Chazal à l’inverse de Rimbaud n’annonce pas à chaque page des visions qui restent finalement virtuelles. Chazal ne prophétise pas des visions. Chazal inscrit simplement des sensations insensées. Et ces sensations insensées ce ne sont pas même des visions, c’est beaucoup plus intense que cela. « C’est dans cet éclair que Chazal a solidement bâti sa demeure. Il en sort, y rentre à volonté. Il en a explore tous les coins, les couloirs, les alentours. » Paulhan. Chazal demeure ainsi à l’intérieur de l’éclair de la sensation. Chazal demeure à l’intérieur de l’éclair du silence, à l’intérieur de l’éclair de silence de la sensation. 

 

L’écriture de Chazal apparait profondément mystique. Chazal ne croit pas aux pouvoirs du langage. Pour Chazal le langage en lui-même n’a aucune puissance, aucun pouvoir. Chazal a le sentiment que le silence de la sensation parvient à approcher les formes du monde de manière beaucoup plus intense que les structures du langage. « L’amphore de la langue est trop poreuse, le vase des mots pas assez profond, pour retenir et emprisonner l’immensité de la sensation. » Ainsi pour Chazal écrire ce n’est pas raffiner les structures du langage afin d’atteindre le monde. Pour Chazal écrire ce serait plutôt court-circuiter la structure rationnelle du langage par l’éclair sensoriel de l’imagination, par l’éclair sensuel de l’imagination. 

 

L’écriture de Chazal apparait ainsi comme une écriture de la certitude, « Beaucoup se sont étonnés du style affirmatif de mes écrits. Il n’existe cependant aucun autre mode qui eut pu lui être substitué, car telle est la manière d’écrire de la divination. Pour celui qui écrit sous la dictée du surnaturel, le peut-être et le possiblement ne sont que des mots morts, l’éclair fulgurant de la divination ignorant les circonlocutions et les détours du style, son verbe étant tout de certitude et empreint de foi. » et paradoxalement aussi de la certitude insouciante, de la certitude désinvolte. « L’on a parfois reproché à Chazal d’être à l’extrême, concerté, volontaire, tendu. S’il est un point qui me frappe au contraire, c’est le naturel, le laisser-aller, je dirais presque la négligence avec laquelle il nous donne désormais de ses nouvelles… » Paulhan. 

 

 

La sensation pour Chazal n’est jamais isolée, n’est jamais réduite au fonctionnement d’un organe. La sensation apparait toujours comme un geste de l’intégralité de la chair. « Vue, ouïe, odorat, goûter sont des facultés en bloc dans le corps. » Ainsi pour Chazal, les cinq sens ne sont pas des fonctions exclusives des organes sensoriels. Pour Chazal, c’est l’intégralité de la chair qui goûte, l’intégralité de la chair qui touche, l’intégralité de la chair qui écoute, l’intégralité de la chair qui hume, l’intégralité de la chair qui voit. « L’homme a une conception localisée des sens. Ainsi, pour lui, on ne goûte que de la bouche, on n’entend que du tympan, on ne voit que de l’œil, on ne sent que du nez. Moi, je nie cette grossière apparence. Autant que notre palais, nos organes goûtent la nourriture au sein du corps. Notre corps tout entier sent les parfums que véhicule notre sang, transmettant l’odeur d’une région à une autre du corps humain. Le cerveau entend de la peau, des cartilages, des muqueuses et de l’os autant que du tympan. On voit des pores et du moindre carré de notre chair autant que de l’œil lui-même. »

Informations fournies →
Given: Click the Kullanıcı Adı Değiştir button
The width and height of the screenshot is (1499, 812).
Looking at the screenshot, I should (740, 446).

Consigne donnée →
Réécrivez sous forme de liste le paragraphe du texte sur Chazal qui commence par « L’écriture de Chazal apparait profondément mystique », en conservant ses faits principaux.

Réponse au problème →
- L’écriture de Chazal apparaît profondément mystique.
- Chazal ne croit pas aux pouvoirs du langage : pour lui, le langage n’a en lui-même aucune puissance.
- Selon lui, le silence de la sensation approche les formes du monde bien plus intensément que les structures du langage.
- Citation à l’appui : « L’amphore de la langue est trop poreuse, le vase des mots pas assez profond, pour retenir et emprisonner l’immensité de la sensation. »
- Pour Chazal, écrire ne consiste pas à raffiner les structures du langage afin d’atteindre le monde.
- Écrire reviendrait plutôt à court-circuiter la structure rationnelle du langage par l’éclair sensoriel et sensuel de l’imagination.